Think, in this battered Caravanserai
Whose Doorways are alternate Night and Day,
How Sultan after Sultan with his Pomp
Abode his Hour or two, and went his way.
O poeta e tradutor americano James S. Holmes defendia que a tradução de um poema não é o poema original numa nova língua, mas sim uma explicação do poema original que por acaso é também ela um poema. Original e tradução, ambos são poemas, mas não são o mesmo poema. A tradução de FitzGerald da poesia de Khayyam é um exemplo perfeito desta tese.
You know, my Friends, with what a brave Carouse
I made a Second Marriage in my house;
Divorced old barren Reason from my Bed,
And took the Daughter of the Vine to Spouse.

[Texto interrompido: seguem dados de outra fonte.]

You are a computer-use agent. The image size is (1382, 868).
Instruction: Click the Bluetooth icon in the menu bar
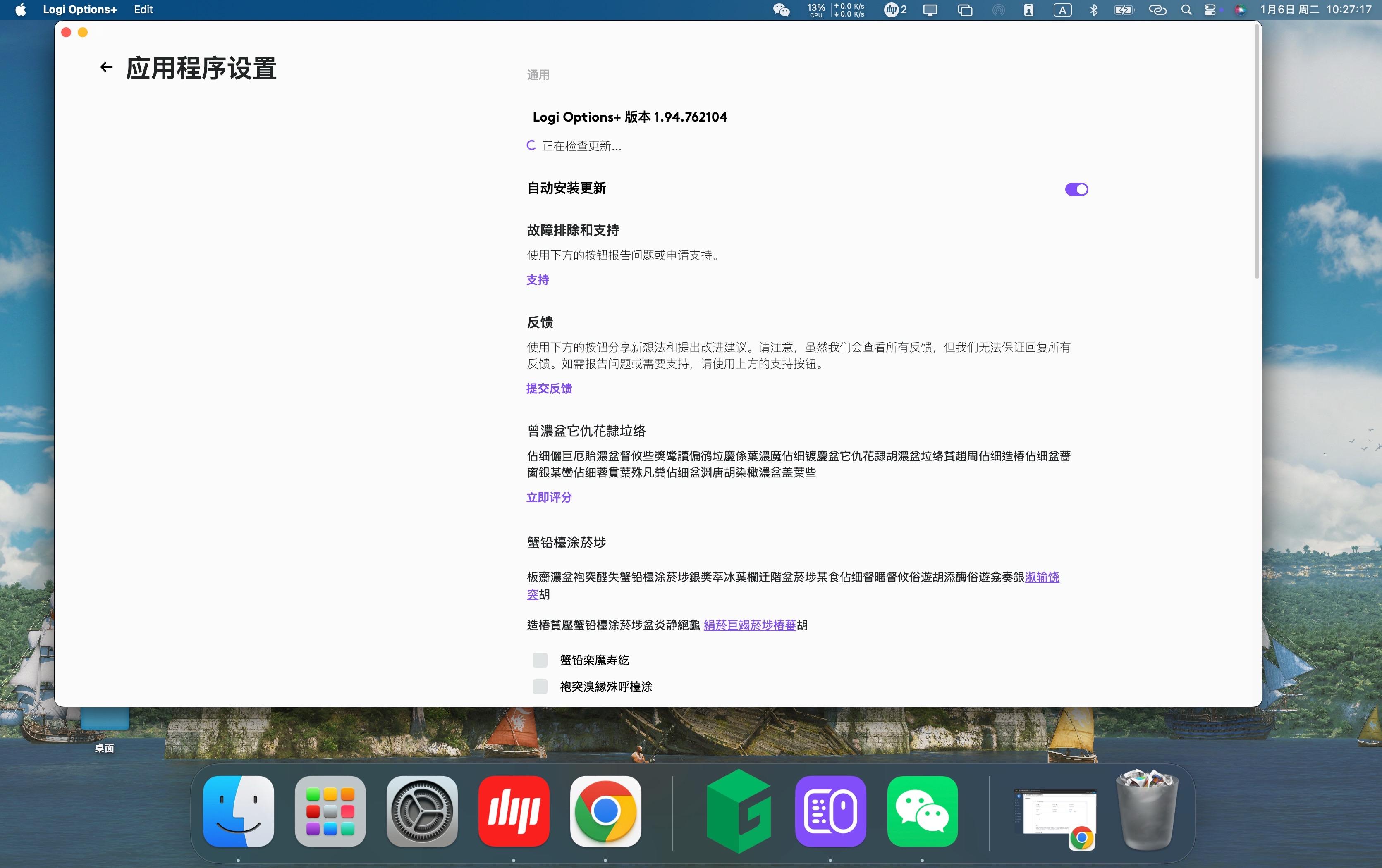click(x=1093, y=10)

Nem todos apreciam esta abordagem à tradução de poesia. Mas não tem que haver uma única abordagem à tradução de um texto. Outras traduções de Khayyam permitem conhecer melhor o poeta persa. Traduções mais preocupadas com Khayyam, o filósofo, optam mesmo pela prosa, para poderem concentrar-se no conteúdo do texto original sem se preocuparem com a estética do texto final. Mas apesar de todas as suas distorções, a tradução de FitzGerald é a língua inglesa no seu mais poético, e no seu tempo contribuiu para fazer de Khayyam o poeta oriental mais conhecido no Ocidente.

O livro não é fácil de encontrar em Portugal (desconfio que o exemplar que encontrei na Fnac veio cá parar por acidente), mas pode ser comprado na Amazon, e quem quiser apenas ler os poemas pode encontrá-los nesta página dedicada a Khayyam.